Surtout l’éclat du Théâtre-Français tient à la qualité de sa troupe. Cette façon qu’ont les comédiens du Français de prononcer leur texte, d’articuler chaque syllabe, de rendre ce qu’ils disent clair, intelligible, élégant sans fioriture, tout relève de l’esprit français, tout y exprime l’art de la conversation, le souci de courtoisie, le respect dû à la langue, l’amour que l’on ressent pour elle.

Le théâtre devrait être obligatoire dans les écoles. Non pas comme alibi culturel ou comme sujet d’enseignement, non, mais pour sa pratique, comme élément central de l’éducation de l’élève et de sa construction.

Les mérites du théâtre sont à la fois immenses et innombrables. Il renforce le sens de la solidarité au sein de la troupe, celui du partage. Il permet d’affirmer la confiance en soi. Il oblige à acquérir une élocution de qualité et l’obligation, aussi, de respecter son interlocuteur. Il offre l’occasion d’un enrichissement émotionnel.

Incarner Antigone ou Oreste, Harpagon ou Bérénice, des personnages que traversent des émotions universelles, cela bouscule, ouvre des horizons, oblige à l’écoute et favorise la compréhension de l’autre.

Il y a plus.
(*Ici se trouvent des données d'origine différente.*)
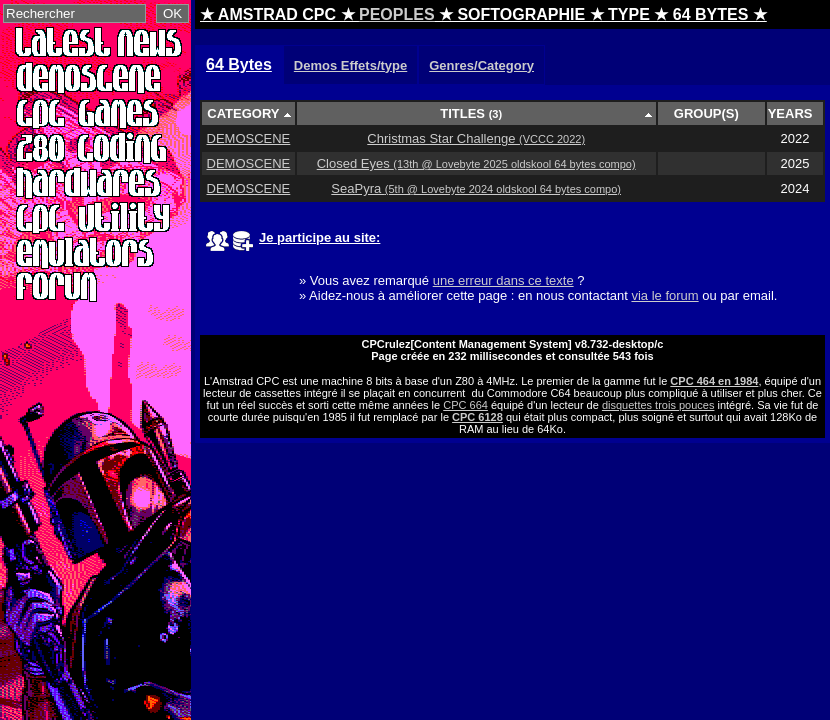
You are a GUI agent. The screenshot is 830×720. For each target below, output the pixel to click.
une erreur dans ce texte (503, 280)
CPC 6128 (477, 417)
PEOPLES (397, 14)
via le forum (664, 295)
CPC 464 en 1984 (714, 381)
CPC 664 (465, 405)
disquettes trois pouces (658, 405)
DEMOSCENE (249, 138)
Le théâtre impose deux contraintes. D’abord, celle d’apprendre de beaux textes par cœur. Cela permet d’accéder à l’intimité de l’œuvre, à la vraie culture, celle qui est à nous pour toujours. Si Boèce, dans sa prison, a pu affronter la mort comme il l’a fait, c’est parce qu’il portait en lui les textes des Anciens. Dans une préface à La Consolation, Marc Fumaroli parle du par cœur : “les textes appris par cœur très tôt vont vivre en nous tout au long de notre existence, ils nous seront acquis, prêts à nous soutenir dans nos épreuves”

Autre immense mérite du théâtre, il oblige à vivre en harmonie avec le silence. À faire de lui un allié. À dompter les instants qui précèdent la réplique. À laisser s’installer ceux qui la suivent. Le silence est le résultat d’un approfondissement, d’une attention aiguë. Il y a sur ce plan un lien spirituel non pas entre l’acteur et la troupe, mais entre lui et la salle.

Elle l’écoute, le suit, l’approuve, elle s’en remet à lui, et par un retournement que seul le théâtre permet, voilà qu’elle devient responsabilité de l’acteur. Il en a la charge. Le théâtre le relie à la salle, aux autres, à tous les autres.

Enfin, le théâtre est une extraordinaire machine à métamorphoser les solitudes. Les enfants, les adolescents qui se sentent seuls, qui niera qu’ils sont nombreux ? Qu’ils ne se comptent plus ? Que ce sont les plus fragiles ? Les plus à risque de rupture sociale ? Leur solitude est toujours perçue comme honteuse, c’est ainsi. Elle les conduit à la détestation de soi, au malheur.

Voilà que, sur scène, l’enfant, l’adolescent voit soudain sa solitude se transformer. De honteuse, la voici glorieuse. On approuve l’enfant. On l’applaudit. Et sa vie s’embellit. Oui, le théâtre peut changer des vies.

D’après Metin Arditi, dictionnaire amoureux de l’Esprit français.